The Eastern Conference Finals are now over, and LeBron James will be attending his fifth consecutive NBA Finals. We got what we expected, which isn’t necessarily what we wanted, but it isn’t what we didn’t want either. In a season full of surprise and intrigue – aren’t they all in the age of Moreyball? – and barring a miraculous, unprecedented comeback from the Houston Rockets, it may very well be that we receive a Cavs-Warriors Finals. That would pit the league’s current MVP, Steph Curry, against the Most Valuable Player of the last decade, James. And that would be barrel-of-chimpanzees fun.
So much of the narrative of the Finals, like the NBA itself, will revolve around LeBron, and that is perfectly alright. What we must not forget, however, is that this next series will feature the Finals debut of J.R. Smith, bomb detonation expert and titan of social media. For that, we should be grateful.

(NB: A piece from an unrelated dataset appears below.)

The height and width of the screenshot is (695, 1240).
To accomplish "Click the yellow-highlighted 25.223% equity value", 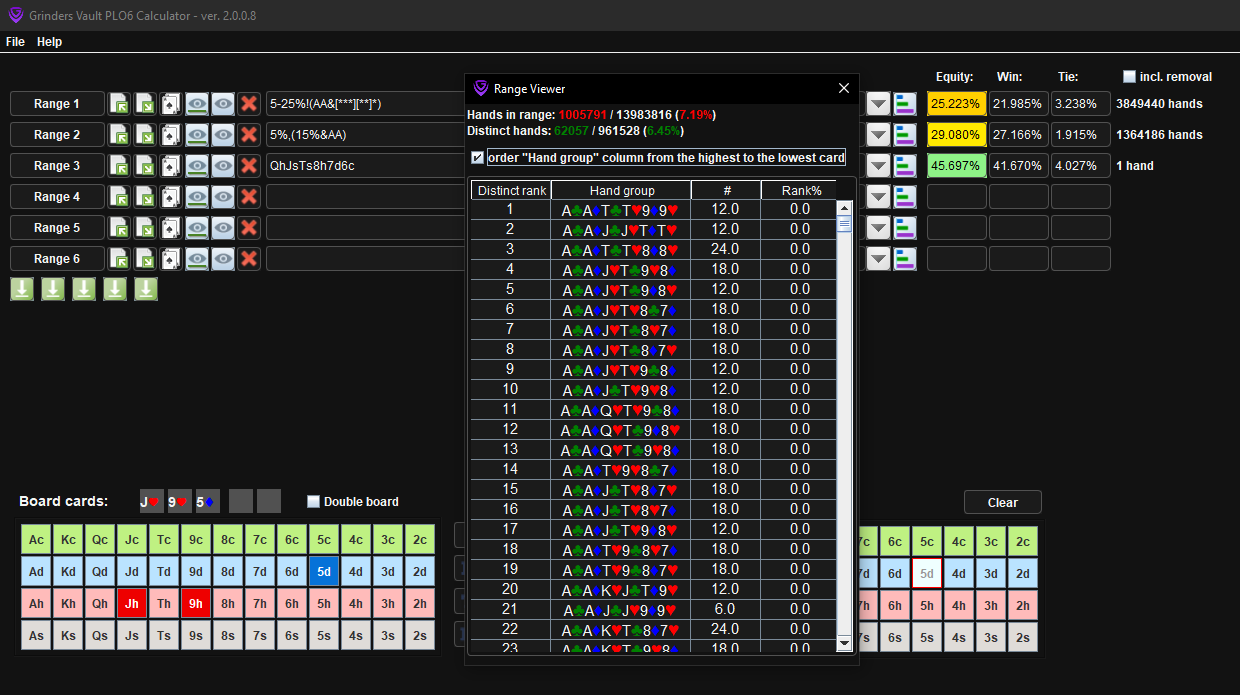I will point(955,103).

Ode to Earl, we hardly knew ye.
Trading away team headcases is a time-honored NBA tradition. From Dennis Rodman’s Detroit exit in 1993 (and then from San Antonio to Chicago in 1995) to Ron Artest’s unceremonious trade out of Indiana in 2005, getting rid of serviceable but troublesome players allows both teams and players to move on from the skeletons of a marriage gone awry. In situations like these, a player’s future success (Rodman’s with the later three-peat Bulls, Artest’s with the Lakers) tends not to cast the trade in a bad light because the team had decided it simply could not function the same way anymore.

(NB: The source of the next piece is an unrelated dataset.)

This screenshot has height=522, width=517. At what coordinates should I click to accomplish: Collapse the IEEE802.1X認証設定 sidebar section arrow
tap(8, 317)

On Monday, two teams expurgated veritable Anthony Fremonts, as the Cleveland Cavaliers dealt Dion Waiters to the Oklahoma City Thunder while acquiring J.R. Smith from the New York Knicks as part of a three-team trade which also involved Iman Shumpert. Both Smith and Waiters had endured franchise-altering waves in the last few months, and now each is set to test exactly how much a change of scenery can do to help a player’s psyche, to the betterment or detriment of their new teams.